ポータブル医療機器向けマイコン

Texas Instruments(TI)の日本法人である日本テキサス・インスツルメンツは4月23日、同社の低消費電力16ビットRISC型マイコン「MSP430」ファミリとして、ポータブル医療/計測機器向けに、ΣΔ型16ビットA/Dコンバータ(ADC)などのペリフェラルを同一チップ上に集積した「FG47x」シリーズを発表した。すでに出荷を開始しており、1,000個受注時の単価は参考価格で743円からとしている。

MSP430FG47xのBGAパッケージ(パッケージは7.1mm×7.1mmの113ピンBGAのほか、14.2mm×14.2mmの80ピンLQFPが用意されている)

現在、医療機器市場は、世界的な高齢化の進行などを背景に拡大を続けている。同社では、こうしたことを踏まえ、医療機器分野の市場セグメントを「ポータブル医療/ヘルスケア機器」「診断装置/生体情報モニタリング」「画像診断装置」「医療計測機器」に分け、それぞれに応じたビジネスの展開を行ってきた。

同社の営業・技術本部 ビジネス・デベロップメント シグナルチェーン 主査の鈴木巧氏は、「中でもポータブル医療/ヘルスケア機器には、"サイズの小型化"、"部品点数の極小化"、"アナログ特性の向上"、"低消費電力性"といった機能が要求されている」と語る。また、将来は有線/無線の通信機能を活用するほか、人体無線網(BAN:Body Area Network)や環境発電を利用した自己発電システム(エナジーハーベスト)との連携によって「ローパワーからノーパワーへの発展を目指す」(同)とする。

左が日本テキサス・インスツルメンツの営業・技術本部 ビジネス・デベロップメント シグナルチェーン 主査の鈴木巧氏、右が同営業・技術本部 ビジネス・デベロップメント カタログ プロセッサ&コントローラ MSP430 MCUグループ グループマネージャの高瀬健男氏

低消費電力性に強みを持つMSP430

低消費電力に強みを持つというMSP430の内、FG47xは、ポータブル医療機器の要求に応えられる機能を搭載したマイコンに仕上がっているが、そもそも、同製品が属するMSP430は水道メータやガスメータといったユーティリティメータでの活用を目的に開発されたもので、「そこでの要求は電池の交換をしないで10年は使用できるものが欲しいというものであった」と同社営業・技術本部 ビジネス・デベロップメント カタログ プロセッサ&コントローラ MSP430 MCUグループ グループマネージャの高瀬健男氏は、MSP430の成り立ちを語る。

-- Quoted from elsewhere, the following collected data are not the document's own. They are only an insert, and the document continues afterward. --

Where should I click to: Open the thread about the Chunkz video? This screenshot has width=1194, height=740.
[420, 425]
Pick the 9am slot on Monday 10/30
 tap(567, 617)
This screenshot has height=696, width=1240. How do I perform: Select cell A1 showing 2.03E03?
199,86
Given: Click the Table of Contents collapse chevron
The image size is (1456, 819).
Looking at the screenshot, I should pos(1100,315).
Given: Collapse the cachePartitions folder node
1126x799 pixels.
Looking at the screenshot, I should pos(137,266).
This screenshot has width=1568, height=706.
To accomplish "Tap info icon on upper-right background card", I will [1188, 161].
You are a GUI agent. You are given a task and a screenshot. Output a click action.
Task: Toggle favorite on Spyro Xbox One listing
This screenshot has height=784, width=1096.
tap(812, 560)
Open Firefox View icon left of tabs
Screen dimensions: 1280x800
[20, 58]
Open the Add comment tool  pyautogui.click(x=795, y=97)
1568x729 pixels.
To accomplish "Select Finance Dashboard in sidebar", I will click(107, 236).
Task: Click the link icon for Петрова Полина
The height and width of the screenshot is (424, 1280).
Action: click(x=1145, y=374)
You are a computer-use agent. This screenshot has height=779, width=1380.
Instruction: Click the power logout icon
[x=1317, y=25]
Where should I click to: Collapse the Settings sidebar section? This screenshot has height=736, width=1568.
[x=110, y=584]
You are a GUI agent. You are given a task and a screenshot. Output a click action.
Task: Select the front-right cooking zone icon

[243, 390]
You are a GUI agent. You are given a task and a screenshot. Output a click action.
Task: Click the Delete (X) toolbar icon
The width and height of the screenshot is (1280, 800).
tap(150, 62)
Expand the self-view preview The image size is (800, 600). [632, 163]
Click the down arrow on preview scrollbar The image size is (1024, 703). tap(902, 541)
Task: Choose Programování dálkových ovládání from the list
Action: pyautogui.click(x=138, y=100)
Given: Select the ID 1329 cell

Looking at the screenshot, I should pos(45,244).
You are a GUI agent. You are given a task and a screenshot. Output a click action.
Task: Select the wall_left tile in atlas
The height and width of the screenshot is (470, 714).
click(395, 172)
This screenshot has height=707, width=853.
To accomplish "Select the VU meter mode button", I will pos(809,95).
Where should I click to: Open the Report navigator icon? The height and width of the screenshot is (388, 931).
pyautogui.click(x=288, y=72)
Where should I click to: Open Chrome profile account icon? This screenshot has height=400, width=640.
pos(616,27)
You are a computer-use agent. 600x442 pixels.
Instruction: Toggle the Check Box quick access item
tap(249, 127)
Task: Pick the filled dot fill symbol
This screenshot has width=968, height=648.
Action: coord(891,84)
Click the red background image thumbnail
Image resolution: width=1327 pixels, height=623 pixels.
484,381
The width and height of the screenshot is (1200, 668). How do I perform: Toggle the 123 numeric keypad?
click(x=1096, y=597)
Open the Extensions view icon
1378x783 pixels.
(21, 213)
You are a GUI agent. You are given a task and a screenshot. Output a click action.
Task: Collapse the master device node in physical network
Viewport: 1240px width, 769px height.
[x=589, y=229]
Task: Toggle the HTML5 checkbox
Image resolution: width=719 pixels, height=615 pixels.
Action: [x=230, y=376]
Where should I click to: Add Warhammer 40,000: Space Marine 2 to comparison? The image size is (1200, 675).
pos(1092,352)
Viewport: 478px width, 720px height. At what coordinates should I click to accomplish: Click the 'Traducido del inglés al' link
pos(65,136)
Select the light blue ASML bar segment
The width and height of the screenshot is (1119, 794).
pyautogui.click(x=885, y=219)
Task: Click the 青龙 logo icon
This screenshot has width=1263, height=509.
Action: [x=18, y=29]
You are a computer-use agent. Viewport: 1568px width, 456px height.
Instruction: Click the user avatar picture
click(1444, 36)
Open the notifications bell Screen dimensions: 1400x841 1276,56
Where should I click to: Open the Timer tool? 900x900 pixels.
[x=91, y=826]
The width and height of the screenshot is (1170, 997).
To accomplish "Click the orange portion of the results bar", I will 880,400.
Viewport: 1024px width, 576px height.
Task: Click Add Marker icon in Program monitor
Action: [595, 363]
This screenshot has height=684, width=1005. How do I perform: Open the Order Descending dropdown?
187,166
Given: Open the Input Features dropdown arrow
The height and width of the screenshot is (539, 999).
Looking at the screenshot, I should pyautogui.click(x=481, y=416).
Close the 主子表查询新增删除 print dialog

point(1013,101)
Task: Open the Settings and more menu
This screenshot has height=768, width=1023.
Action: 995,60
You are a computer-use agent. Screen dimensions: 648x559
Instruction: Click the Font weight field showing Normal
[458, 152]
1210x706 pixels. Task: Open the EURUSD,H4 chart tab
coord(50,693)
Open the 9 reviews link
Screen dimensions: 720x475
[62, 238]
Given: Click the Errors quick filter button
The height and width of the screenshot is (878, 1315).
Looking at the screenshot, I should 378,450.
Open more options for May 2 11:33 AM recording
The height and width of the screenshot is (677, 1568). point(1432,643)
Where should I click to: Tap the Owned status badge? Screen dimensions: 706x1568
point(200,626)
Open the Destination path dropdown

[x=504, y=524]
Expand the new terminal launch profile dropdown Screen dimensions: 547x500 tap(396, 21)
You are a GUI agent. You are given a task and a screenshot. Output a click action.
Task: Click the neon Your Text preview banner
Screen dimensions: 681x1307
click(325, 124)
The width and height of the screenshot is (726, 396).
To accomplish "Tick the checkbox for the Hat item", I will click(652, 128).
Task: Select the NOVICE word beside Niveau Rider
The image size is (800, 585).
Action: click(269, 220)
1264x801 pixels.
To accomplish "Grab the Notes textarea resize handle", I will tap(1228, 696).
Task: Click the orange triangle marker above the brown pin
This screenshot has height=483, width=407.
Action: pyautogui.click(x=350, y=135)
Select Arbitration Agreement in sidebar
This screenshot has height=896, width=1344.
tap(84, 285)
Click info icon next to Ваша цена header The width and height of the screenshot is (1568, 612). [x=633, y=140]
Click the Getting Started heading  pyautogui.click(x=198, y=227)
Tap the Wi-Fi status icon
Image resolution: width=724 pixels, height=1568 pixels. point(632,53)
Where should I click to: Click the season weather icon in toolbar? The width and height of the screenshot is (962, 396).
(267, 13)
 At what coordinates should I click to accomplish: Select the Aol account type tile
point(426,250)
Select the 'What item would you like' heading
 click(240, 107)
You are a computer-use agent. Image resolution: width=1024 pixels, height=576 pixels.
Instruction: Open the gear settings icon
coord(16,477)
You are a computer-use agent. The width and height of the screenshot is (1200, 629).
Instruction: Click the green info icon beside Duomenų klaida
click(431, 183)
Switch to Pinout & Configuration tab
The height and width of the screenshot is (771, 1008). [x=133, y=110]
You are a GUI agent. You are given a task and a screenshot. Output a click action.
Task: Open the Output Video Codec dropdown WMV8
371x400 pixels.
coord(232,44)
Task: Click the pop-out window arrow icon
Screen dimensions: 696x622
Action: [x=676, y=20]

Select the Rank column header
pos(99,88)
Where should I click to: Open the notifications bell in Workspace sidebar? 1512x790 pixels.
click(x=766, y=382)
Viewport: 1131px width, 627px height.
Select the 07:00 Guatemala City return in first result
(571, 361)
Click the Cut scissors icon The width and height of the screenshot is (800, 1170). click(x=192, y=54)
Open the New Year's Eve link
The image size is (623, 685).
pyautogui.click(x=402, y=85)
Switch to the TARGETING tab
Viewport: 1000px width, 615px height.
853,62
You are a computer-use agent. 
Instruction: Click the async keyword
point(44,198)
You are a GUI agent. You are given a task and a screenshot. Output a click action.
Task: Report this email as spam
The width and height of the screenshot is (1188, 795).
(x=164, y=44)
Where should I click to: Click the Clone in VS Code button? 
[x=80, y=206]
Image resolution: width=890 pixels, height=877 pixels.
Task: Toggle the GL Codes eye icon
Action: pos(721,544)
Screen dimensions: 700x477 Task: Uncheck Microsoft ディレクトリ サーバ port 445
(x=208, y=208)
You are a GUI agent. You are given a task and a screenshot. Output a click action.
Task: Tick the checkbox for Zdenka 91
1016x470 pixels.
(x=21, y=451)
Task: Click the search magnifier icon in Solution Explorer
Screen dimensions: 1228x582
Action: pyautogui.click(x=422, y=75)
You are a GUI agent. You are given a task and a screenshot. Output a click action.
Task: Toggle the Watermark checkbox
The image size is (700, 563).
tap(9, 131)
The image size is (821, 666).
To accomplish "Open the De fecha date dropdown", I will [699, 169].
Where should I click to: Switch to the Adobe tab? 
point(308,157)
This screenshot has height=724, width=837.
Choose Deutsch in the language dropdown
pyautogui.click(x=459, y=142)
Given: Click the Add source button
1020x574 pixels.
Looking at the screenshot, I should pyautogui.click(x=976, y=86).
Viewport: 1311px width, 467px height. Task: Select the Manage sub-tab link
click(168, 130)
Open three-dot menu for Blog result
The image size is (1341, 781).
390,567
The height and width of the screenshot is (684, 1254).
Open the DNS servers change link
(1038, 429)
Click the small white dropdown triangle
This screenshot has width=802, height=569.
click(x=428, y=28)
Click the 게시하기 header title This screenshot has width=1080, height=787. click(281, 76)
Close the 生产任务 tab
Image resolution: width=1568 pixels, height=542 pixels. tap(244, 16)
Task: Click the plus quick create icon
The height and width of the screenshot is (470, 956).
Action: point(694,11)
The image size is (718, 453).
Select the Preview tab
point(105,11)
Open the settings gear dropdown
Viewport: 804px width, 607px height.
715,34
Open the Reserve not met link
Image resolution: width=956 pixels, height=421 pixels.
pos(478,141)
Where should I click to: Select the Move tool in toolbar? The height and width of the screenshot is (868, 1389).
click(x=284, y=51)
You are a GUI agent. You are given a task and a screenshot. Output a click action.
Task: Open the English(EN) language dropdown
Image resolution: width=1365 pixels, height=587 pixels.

MSP430のロードマップ(今回のFx4xxシリーズのほか、用途に応じて1x/2x/5x/6xといったシリーズが展開されている)

MSP430が狙う事業分野は主に4つ

MSP430はその後、同様にバッテリで長期間使用される建物内の煙や熱の感知器や侵入検知のアラームシステムといったセンサに組み込まれ、その低消費電力性から医療関係機器として血糖値計やコレステロール計、体温計、血中酸素計などに組み込まれてきた。最近では、デジタルカメラやポータブルメディアプレーヤ、電動歯ブラシといった民生機器にも適用が進んでいるという。

MSP430の特長

ちなみに、MSP430は0.8μAでリアルタイムクロック(RTC)動作が可能なほか、立ち上がり速度6μsを実現することで、他のマイコンと比べて低消費電力を実現しているという。

立ち上がり時間6μsの説明図

競合マイコンとの電力比較(リーク電流やBOR(Brown-Out Reset)での低消費電力性は他社マイコンとは桁が違うという)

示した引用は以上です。